■ Dataset items:
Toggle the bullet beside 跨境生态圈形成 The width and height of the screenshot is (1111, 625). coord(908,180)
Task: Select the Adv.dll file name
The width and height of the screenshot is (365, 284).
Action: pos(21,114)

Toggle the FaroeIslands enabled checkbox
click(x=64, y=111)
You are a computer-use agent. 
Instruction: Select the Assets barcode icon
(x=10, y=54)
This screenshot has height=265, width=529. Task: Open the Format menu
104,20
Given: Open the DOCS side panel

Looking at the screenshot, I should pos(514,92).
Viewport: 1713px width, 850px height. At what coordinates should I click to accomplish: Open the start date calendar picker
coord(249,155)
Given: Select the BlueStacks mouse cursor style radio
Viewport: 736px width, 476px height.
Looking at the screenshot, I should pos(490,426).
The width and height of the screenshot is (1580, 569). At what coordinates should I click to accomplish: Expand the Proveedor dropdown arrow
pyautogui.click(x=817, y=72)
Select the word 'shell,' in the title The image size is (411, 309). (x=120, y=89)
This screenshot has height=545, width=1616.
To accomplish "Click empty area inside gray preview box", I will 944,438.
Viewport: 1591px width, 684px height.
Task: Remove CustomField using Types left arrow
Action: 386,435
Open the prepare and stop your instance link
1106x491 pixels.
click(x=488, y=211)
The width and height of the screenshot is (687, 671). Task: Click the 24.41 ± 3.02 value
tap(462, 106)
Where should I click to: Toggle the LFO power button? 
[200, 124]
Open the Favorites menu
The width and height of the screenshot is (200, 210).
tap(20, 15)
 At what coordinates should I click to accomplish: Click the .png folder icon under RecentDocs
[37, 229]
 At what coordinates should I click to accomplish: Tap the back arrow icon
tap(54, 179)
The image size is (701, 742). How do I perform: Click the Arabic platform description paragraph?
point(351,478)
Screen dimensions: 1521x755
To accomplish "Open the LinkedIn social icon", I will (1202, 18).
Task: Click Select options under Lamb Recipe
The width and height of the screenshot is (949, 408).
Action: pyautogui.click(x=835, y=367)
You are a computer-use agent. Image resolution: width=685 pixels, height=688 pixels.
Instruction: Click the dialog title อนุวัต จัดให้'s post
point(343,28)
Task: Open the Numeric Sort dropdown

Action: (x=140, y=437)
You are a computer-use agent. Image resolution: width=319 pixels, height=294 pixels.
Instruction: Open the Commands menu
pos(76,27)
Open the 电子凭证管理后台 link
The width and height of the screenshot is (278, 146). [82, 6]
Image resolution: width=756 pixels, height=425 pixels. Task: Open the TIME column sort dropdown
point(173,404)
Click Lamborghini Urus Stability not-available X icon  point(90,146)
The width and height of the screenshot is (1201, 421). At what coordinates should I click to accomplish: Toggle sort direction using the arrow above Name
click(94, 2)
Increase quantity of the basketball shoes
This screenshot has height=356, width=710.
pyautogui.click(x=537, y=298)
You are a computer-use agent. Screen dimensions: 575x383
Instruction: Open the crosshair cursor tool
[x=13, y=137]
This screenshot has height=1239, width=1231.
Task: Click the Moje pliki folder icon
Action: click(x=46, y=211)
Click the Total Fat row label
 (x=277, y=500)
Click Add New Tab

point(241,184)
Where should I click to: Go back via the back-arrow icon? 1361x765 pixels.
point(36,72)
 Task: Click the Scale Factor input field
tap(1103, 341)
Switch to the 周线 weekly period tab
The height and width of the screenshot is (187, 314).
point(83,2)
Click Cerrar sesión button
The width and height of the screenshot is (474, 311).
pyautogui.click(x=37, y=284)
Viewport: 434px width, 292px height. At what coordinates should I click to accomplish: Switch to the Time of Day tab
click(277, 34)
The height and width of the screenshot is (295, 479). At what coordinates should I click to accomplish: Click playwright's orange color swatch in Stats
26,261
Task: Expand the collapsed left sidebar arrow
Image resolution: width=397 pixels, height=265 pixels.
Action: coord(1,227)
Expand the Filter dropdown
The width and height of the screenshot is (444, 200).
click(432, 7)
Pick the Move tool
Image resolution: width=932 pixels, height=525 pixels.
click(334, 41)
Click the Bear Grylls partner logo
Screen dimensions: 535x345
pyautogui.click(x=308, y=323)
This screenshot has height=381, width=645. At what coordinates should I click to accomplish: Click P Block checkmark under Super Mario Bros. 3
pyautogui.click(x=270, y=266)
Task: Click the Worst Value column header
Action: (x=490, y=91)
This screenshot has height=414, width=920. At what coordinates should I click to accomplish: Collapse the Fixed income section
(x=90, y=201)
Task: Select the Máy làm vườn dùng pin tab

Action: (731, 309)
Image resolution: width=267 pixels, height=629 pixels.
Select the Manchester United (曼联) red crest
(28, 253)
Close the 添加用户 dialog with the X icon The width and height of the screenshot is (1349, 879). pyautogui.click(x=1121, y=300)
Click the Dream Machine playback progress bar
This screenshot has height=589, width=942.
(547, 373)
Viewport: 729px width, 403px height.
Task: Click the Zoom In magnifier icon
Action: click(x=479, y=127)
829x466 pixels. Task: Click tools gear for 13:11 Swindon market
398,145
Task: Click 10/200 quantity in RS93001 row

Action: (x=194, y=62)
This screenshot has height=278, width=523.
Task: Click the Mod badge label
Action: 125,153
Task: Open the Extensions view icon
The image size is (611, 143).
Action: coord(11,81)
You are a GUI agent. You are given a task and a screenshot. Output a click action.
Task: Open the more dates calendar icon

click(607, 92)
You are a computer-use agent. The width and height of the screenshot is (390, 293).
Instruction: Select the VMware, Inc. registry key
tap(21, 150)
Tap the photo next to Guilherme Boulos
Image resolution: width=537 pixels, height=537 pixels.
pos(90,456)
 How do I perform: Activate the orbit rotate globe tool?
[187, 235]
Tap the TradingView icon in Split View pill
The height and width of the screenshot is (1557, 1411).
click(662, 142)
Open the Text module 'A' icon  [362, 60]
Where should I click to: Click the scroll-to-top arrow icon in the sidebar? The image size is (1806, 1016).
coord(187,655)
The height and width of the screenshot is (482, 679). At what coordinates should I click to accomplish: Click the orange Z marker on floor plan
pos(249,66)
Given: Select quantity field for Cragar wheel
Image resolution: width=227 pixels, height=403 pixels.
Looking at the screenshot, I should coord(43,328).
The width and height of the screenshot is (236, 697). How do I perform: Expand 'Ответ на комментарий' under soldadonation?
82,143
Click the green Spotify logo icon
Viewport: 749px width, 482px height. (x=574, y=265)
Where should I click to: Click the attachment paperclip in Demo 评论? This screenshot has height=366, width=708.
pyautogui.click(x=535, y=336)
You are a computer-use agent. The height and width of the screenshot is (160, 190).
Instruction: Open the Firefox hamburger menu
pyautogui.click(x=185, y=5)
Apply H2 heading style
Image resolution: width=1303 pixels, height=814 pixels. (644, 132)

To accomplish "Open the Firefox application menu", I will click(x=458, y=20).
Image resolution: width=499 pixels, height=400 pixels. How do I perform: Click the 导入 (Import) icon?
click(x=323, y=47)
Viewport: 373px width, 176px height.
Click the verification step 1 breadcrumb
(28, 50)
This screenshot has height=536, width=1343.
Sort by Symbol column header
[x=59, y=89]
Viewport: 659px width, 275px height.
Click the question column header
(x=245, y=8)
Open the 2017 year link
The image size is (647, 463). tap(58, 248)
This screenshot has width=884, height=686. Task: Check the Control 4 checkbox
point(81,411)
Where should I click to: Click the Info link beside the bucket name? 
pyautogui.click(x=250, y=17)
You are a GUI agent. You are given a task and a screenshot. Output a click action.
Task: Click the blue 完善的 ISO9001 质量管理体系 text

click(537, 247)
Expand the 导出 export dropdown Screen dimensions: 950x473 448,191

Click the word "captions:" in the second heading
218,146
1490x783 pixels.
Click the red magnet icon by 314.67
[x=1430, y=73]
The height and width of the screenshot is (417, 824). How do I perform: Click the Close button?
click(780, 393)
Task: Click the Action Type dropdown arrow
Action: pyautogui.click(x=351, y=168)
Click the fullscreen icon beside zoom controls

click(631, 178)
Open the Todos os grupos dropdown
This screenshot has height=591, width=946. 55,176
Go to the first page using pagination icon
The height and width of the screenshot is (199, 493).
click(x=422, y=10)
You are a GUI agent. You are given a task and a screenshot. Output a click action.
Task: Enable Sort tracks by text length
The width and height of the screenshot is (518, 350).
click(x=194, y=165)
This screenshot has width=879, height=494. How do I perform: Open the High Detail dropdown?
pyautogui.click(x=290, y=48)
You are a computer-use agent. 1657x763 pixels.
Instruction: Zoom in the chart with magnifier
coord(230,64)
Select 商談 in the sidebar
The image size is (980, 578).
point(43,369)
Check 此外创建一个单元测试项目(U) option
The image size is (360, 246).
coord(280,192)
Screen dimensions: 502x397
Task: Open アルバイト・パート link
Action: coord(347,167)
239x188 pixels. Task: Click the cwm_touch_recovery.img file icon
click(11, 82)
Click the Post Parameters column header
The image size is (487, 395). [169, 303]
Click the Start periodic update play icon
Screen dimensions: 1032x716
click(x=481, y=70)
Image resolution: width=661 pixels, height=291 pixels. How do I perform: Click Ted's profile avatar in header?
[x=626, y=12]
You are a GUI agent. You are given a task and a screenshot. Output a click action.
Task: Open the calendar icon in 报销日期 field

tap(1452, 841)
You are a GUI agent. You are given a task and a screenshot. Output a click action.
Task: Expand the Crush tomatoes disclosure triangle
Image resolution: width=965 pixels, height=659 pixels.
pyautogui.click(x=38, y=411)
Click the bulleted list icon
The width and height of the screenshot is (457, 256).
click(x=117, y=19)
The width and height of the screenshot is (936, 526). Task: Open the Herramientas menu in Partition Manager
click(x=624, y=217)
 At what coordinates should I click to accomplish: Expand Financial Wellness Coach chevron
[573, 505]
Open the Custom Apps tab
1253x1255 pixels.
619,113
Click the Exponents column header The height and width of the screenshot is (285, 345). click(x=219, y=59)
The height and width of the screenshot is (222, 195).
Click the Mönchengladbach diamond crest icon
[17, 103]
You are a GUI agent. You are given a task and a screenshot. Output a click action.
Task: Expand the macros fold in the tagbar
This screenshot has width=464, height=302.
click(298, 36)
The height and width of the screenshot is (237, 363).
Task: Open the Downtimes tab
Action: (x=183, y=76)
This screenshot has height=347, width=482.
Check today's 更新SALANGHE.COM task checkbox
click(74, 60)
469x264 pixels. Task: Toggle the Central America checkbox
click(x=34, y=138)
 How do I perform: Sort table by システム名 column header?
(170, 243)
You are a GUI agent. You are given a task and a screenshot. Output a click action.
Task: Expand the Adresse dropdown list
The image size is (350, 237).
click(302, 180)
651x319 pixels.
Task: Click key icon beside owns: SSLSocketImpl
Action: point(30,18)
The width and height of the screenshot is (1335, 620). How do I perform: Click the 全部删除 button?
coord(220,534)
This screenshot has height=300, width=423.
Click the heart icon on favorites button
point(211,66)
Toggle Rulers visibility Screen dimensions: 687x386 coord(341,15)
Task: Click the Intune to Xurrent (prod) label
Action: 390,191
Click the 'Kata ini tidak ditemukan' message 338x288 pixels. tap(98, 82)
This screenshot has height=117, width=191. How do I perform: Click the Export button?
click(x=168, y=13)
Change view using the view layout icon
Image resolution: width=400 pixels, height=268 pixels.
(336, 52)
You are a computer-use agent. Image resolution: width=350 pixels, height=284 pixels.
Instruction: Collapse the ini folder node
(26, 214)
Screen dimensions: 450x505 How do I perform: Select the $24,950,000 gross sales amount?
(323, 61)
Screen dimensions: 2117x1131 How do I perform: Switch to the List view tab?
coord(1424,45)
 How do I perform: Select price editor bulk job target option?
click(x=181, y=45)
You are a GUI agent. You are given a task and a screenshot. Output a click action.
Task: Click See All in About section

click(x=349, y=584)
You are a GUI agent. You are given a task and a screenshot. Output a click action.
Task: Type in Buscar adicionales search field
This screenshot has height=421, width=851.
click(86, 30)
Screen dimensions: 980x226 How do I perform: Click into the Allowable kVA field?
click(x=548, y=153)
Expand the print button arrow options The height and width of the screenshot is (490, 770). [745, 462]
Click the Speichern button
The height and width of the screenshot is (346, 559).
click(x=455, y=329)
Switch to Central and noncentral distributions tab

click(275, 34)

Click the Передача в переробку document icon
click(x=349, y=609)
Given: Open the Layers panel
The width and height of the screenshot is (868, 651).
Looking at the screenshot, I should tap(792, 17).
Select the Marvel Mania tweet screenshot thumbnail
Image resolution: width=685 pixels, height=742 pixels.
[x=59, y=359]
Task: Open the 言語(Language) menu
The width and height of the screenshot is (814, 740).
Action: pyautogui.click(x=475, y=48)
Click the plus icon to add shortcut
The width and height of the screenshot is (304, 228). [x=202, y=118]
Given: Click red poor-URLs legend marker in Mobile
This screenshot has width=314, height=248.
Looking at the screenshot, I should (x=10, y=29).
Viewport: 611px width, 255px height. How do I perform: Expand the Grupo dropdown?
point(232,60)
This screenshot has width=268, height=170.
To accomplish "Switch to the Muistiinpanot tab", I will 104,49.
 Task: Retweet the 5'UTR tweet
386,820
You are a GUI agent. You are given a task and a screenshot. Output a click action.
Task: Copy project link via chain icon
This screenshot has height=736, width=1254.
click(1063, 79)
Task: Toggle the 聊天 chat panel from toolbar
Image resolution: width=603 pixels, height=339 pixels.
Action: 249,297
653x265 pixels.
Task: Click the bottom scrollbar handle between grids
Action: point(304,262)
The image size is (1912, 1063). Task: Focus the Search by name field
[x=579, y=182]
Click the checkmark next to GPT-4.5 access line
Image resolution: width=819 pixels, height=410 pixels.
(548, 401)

■ SET EXERCISE:
Pick out every line of the material above that contains the string "folder". Case matters.

■ RESPONSE TO THIS TASK:
 At what coordinates should I click to accomplish: Click the .png folder icon under RecentDocs
Task: Click the Moje pliki folder icon
Instruction: Collapse the ini folder node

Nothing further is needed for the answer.